L’opération toucherait quelque 570 000 immigrants économiques et des demandeurs d’asile déboutés. Le processus est retenu suite aux fortes pressions exercées par les associations, les syndicats et les leaders religieux qui ont appelé à la régularisation de cette masse d’expatriés.
Le précédent gouvernement dirigé par les conservateurs avait accepté de recourir à des arrangements pour les immigrants clandestins dont les demandes de régularisation sont en souffrance depuis plusieurs années, mais sans pour autant suggérer une amnistie.
Toutefois, M. Byrne, qui occupe son poste depuis moins de deux semaines à la faveur du dernier remaniement au sein du cabinet de Tony Blair, a précisé qu’il était trop tôt pour savoir s’il allait envisager une régularisation, ajoutant qu’il avait confié à une équipe d’experts au sein de son département le soin de se pencher sur la question sans exclure l’idée d’une amnistie.
« J’ai besoin de comprendre avec tous les détails nécessaires quelles sont les franges d’individus qui n’ont pas été encore régularisées. C’est ainsi que j’ai chargé des experts de le faire », a-t-il dit devant les membres du Parlement qui l’interrogeaient sur cette éventuelle mesure.

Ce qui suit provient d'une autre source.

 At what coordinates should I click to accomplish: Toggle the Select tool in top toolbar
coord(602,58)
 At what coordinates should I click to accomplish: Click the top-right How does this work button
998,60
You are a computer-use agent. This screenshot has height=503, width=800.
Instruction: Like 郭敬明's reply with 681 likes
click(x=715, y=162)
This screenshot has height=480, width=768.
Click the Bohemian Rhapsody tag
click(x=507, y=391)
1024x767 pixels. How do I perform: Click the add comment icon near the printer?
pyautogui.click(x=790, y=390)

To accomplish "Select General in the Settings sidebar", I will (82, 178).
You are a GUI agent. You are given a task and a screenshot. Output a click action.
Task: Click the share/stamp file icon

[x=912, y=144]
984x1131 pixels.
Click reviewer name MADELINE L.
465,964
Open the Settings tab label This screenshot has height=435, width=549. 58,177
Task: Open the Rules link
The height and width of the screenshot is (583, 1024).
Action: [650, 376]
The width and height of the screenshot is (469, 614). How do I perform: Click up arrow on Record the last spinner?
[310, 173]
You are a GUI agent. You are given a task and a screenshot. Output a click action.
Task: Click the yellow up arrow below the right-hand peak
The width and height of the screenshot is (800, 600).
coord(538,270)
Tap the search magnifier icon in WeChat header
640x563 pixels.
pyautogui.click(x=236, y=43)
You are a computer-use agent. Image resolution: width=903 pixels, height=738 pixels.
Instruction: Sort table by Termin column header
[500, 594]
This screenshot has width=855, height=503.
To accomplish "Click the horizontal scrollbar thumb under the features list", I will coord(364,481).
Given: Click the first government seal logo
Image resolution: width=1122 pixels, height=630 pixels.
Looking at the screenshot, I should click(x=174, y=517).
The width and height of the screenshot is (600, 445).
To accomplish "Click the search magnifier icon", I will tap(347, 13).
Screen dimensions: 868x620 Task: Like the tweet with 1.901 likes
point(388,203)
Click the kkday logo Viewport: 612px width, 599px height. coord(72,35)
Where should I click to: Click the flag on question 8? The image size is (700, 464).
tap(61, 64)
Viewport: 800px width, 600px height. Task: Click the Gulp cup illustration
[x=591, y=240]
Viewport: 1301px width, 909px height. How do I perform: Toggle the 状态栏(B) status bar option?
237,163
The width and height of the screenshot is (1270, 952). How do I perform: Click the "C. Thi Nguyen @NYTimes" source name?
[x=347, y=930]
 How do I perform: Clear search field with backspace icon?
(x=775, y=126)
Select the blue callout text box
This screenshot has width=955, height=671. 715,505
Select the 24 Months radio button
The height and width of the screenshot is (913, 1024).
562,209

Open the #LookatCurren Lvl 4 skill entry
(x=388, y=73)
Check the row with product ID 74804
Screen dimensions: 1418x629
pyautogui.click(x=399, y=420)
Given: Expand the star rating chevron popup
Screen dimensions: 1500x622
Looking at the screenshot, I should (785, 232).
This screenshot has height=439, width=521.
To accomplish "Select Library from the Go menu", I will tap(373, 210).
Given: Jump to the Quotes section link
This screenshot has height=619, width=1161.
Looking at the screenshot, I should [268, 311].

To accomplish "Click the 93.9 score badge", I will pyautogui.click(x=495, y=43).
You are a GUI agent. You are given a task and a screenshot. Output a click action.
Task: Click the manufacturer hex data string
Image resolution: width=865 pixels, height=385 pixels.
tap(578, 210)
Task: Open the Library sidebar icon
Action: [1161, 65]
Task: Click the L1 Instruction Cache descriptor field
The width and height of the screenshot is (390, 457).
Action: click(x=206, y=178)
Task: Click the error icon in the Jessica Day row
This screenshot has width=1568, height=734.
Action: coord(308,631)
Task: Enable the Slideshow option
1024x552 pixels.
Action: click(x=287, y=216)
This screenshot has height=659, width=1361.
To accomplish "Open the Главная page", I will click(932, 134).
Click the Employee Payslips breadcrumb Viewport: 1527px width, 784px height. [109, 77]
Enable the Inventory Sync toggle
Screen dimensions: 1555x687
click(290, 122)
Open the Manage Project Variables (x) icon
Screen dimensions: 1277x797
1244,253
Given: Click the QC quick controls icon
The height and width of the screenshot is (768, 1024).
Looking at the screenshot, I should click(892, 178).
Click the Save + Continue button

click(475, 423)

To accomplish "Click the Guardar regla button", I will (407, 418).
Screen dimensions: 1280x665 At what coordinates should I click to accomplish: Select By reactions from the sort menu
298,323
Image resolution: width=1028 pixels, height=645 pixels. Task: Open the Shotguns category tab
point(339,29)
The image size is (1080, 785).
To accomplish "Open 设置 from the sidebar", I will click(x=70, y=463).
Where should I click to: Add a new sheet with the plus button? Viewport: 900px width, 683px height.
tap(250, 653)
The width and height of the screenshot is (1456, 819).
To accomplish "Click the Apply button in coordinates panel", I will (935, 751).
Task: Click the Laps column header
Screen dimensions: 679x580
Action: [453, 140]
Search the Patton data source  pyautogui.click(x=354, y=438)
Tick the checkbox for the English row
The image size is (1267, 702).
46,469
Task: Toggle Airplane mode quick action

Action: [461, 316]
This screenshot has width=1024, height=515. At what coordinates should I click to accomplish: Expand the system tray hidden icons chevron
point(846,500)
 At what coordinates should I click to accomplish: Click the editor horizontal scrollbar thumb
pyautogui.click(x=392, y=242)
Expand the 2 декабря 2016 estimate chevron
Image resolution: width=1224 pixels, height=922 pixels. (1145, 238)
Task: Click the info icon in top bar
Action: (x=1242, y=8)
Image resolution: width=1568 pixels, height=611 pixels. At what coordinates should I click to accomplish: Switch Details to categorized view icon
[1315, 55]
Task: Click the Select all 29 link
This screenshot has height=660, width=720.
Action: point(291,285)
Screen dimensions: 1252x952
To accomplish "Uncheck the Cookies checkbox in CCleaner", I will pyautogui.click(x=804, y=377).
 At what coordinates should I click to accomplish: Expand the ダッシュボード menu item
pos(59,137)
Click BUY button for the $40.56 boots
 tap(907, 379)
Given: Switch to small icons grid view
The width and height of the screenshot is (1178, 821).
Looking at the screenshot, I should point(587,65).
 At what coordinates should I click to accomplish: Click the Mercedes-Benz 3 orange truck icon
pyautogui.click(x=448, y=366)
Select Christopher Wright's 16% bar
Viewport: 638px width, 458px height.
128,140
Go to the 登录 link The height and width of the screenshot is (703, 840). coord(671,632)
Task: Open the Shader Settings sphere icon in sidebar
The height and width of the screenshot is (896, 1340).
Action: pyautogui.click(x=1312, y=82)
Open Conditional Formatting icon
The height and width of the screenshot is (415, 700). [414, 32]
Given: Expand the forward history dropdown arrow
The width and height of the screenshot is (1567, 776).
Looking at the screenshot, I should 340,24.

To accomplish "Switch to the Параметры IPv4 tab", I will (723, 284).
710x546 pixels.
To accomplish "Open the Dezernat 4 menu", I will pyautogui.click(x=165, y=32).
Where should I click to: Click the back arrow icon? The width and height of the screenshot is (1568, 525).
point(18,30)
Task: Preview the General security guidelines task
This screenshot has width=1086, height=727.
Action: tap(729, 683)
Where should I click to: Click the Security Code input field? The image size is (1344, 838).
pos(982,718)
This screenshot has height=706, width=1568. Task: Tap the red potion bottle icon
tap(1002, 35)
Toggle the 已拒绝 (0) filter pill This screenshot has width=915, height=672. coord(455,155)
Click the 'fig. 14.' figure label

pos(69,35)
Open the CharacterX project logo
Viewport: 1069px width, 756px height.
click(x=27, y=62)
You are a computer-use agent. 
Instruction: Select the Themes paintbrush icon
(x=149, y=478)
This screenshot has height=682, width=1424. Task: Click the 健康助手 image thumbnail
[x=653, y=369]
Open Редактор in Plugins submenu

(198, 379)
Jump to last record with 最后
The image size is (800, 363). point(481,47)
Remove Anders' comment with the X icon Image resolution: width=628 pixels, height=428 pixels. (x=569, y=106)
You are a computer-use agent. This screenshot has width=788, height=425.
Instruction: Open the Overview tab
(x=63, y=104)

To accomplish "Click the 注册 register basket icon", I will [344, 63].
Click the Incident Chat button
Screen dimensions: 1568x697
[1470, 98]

Selon un haut responsable du ministère de l’Intérieur cité hier par des journaux britanniques, le nombre exact des immigrants clandestins n’est pas officiellement connu. Ils seraient entre 310 000 et 570 000 selon des instituts spécialisés, et près de million selon des chiffres avancés par des associations de défense des droits des immigrants.
Si la mesure d’amnistie était retenue, elle pourrait profiter à plus de 9 000 Algériens, en majorité des demandeurs d’asile humanitaire, qui sont en situation irrégulière. Ce chiffre avait été établi par le ministère de l’Intérieur britannique sur la base du fichier des demandes d’asile d’Algériens qui sont en étude ou ont été rejetées par les services d’immigration ces dernières années.
Mais le ministère estime que ce chiffre pourrait être en deçà de la réalité, compte tenu du fait que beaucoup d’Algériens vivent clandestinement sur le sol britannique sans jamais avoir introduit la moindre demande de régularisation de leur situation.
Selon les statistiques officielles, quelque 10 000 Algériens sont entrés en Grande-Bretagne durant les dix dernières années, alors que la communauté algérienne dans ce pays compterait quelque 40 000 personnes. Par ailleurs, l’éventualité de régularisation à grande échelle n’est pas du goût de quelques hommes politiques britanniques, car elle risque de contrarier les autres Etats membres de l’Union européenne.
« Une fois régularisés, ces immigrants pourraient ensuite se déplacer librement dans les 25 pays de l’Union et éventuellement s’y installer », ont estimé des députés conservateurs. D’autres considèrent que la nouvelle politique mise en place depuis peu par le gouvernement Blair pourrait donner lieu à des régularisations, notamment de la main-d’œuvre qualifiée.
Soutenu par le patronat, M. Blair plaide pour une économie ouverte sur l’extérieur, pour laquelle l’apport de main-d’œuvre reste une denrée vitale mais soumise à une sélection. Autrement dit, plus un immigré possède de qualifications, plus son dossier a de chance de recevoir un avis favorable.
Pour les emplois non qualifiés dont ont besoin les secteurs de la construction ou de la restauration, des quotas révisables seront institués en fonction de la conjoncture. Cette option est également défendue par le ministre de l’Intérieur, David Blunkett, partisan de la « britannité » (britishness), une immigration basée sur les besoins du pays.